_EXERCISE_.
For each record below, give an exact transcription.

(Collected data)
◆ ◆ ◆ ◆ ◆ ◆ ◆

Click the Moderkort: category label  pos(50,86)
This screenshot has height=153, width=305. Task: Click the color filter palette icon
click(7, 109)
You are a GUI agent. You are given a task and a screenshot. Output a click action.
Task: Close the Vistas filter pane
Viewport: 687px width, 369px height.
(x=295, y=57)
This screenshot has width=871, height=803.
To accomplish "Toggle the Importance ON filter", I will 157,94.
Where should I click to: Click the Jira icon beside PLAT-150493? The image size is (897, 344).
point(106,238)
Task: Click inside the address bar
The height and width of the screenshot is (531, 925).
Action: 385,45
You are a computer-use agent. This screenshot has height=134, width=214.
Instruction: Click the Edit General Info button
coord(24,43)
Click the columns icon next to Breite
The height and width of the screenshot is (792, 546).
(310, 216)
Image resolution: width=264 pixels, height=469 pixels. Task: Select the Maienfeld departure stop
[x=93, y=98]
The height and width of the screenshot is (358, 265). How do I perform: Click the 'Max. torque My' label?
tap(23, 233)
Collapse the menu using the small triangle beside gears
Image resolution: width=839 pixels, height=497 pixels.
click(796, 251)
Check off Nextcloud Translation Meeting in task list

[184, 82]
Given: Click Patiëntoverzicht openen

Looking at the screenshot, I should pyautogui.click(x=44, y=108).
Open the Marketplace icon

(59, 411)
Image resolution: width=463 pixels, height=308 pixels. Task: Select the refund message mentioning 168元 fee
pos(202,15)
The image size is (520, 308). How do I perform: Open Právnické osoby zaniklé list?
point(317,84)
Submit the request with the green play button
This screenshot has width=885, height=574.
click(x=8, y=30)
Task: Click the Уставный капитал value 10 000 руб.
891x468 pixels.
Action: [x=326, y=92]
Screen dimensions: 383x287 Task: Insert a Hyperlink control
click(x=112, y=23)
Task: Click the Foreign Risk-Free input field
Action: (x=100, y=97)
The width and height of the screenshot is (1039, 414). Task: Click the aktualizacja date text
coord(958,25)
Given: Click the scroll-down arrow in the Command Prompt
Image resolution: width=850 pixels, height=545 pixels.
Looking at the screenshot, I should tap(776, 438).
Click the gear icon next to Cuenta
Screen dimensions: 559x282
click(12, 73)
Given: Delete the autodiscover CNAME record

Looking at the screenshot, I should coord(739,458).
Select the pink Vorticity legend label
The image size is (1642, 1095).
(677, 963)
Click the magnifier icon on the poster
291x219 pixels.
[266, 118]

◆ ◆ ◆ ◆ ◆ ◆ ◆

_WRITTEN ANSWER_.
Click the Moderkort: category label  pos(50,86)
This screenshot has height=153, width=305. Task: Click the color filter palette icon
click(7, 109)
You are a GUI agent. You are given a task and a screenshot. Output a click action.
Task: Close the Vistas filter pane
Viewport: 687px width, 369px height.
(x=295, y=57)
This screenshot has width=871, height=803.
To accomplish "Toggle the Importance ON filter", I will 157,94.
Where should I click to: Click the Jira icon beside PLAT-150493? The image size is (897, 344).
point(106,238)
Task: Click inside the address bar
The height and width of the screenshot is (531, 925).
Action: 385,45
You are a computer-use agent. This screenshot has height=134, width=214.
Instruction: Click the Edit General Info button
coord(24,43)
Click the columns icon next to Breite
The height and width of the screenshot is (792, 546).
(310, 216)
Image resolution: width=264 pixels, height=469 pixels. Task: Select the Maienfeld departure stop
[x=93, y=98]
The height and width of the screenshot is (358, 265). How do I perform: Click the 'Max. torque My' label?
tap(23, 233)
Collapse the menu using the small triangle beside gears
Image resolution: width=839 pixels, height=497 pixels.
click(796, 251)
Check off Nextcloud Translation Meeting in task list

[184, 82]
Given: Click Patiëntoverzicht openen

Looking at the screenshot, I should pyautogui.click(x=44, y=108).
Open the Marketplace icon

(59, 411)
Image resolution: width=463 pixels, height=308 pixels. Task: Select the refund message mentioning 168元 fee
pos(202,15)
The image size is (520, 308). How do I perform: Open Právnické osoby zaniklé list?
point(317,84)
Submit the request with the green play button
This screenshot has width=885, height=574.
click(x=8, y=30)
Task: Click the Уставный капитал value 10 000 руб.
891x468 pixels.
Action: [x=326, y=92]
Screen dimensions: 383x287 Task: Insert a Hyperlink control
click(x=112, y=23)
Task: Click the Foreign Risk-Free input field
Action: (x=100, y=97)
The width and height of the screenshot is (1039, 414). Task: Click the aktualizacja date text
coord(958,25)
Given: Click the scroll-down arrow in the Command Prompt
Image resolution: width=850 pixels, height=545 pixels.
Looking at the screenshot, I should tap(776, 438).
Click the gear icon next to Cuenta
Screen dimensions: 559x282
click(12, 73)
Given: Delete the autodiscover CNAME record

Looking at the screenshot, I should coord(739,458).
Select the pink Vorticity legend label
The image size is (1642, 1095).
(677, 963)
Click the magnifier icon on the poster
291x219 pixels.
[266, 118]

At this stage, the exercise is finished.